→ What is expected
Copy the material below character for character, starting at the line containing "Given: Open the Гадальные карты card icon" and stopping after the final line of the material.

→ Given records
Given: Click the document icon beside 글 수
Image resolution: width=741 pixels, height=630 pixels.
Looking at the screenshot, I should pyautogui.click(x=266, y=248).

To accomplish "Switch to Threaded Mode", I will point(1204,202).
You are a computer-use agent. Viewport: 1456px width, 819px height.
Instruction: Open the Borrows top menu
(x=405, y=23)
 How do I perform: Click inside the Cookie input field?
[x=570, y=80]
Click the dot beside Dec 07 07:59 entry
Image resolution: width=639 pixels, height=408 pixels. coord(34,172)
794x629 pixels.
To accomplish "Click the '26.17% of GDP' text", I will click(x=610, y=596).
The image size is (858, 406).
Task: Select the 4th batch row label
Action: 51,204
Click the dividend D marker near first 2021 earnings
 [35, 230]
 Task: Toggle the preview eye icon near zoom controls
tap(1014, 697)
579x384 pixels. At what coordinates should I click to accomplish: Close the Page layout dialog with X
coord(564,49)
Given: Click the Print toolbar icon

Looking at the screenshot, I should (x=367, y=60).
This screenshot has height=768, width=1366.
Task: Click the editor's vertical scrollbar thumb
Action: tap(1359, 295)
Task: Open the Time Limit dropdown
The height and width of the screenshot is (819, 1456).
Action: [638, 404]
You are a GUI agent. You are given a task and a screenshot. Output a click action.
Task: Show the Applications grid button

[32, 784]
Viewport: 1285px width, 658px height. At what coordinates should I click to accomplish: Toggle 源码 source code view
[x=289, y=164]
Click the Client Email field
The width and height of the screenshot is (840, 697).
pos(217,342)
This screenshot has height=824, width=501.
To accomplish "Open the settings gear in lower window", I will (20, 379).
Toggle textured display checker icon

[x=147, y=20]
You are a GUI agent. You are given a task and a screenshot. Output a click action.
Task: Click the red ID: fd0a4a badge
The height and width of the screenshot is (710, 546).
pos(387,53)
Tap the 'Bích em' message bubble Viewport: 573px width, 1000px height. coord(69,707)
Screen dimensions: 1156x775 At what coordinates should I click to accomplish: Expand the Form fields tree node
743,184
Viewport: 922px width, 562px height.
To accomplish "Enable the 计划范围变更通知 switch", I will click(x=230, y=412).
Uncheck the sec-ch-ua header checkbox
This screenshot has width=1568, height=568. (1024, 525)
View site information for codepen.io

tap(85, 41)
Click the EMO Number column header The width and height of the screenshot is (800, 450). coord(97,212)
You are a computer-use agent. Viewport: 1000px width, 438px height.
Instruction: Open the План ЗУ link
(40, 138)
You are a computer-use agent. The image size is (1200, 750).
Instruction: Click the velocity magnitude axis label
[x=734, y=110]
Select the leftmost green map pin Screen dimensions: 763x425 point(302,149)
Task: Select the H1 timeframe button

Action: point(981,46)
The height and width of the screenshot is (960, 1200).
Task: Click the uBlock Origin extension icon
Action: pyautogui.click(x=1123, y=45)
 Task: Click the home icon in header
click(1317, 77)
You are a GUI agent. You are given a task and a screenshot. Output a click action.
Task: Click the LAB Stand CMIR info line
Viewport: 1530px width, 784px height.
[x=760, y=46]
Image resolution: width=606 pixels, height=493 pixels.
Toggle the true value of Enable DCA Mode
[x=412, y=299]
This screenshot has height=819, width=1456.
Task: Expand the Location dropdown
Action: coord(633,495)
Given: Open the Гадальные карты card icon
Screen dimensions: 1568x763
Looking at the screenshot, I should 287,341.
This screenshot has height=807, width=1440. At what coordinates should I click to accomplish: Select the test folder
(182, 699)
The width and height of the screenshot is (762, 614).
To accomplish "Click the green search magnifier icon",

→ The solution
Given: Open the Гадальные карты card icon
Screen dimensions: 1568x763
Looking at the screenshot, I should 287,341.
This screenshot has height=807, width=1440. At what coordinates should I click to accomplish: Select the test folder
(182, 699)
The width and height of the screenshot is (762, 614).
To accomplish "Click the green search magnifier icon",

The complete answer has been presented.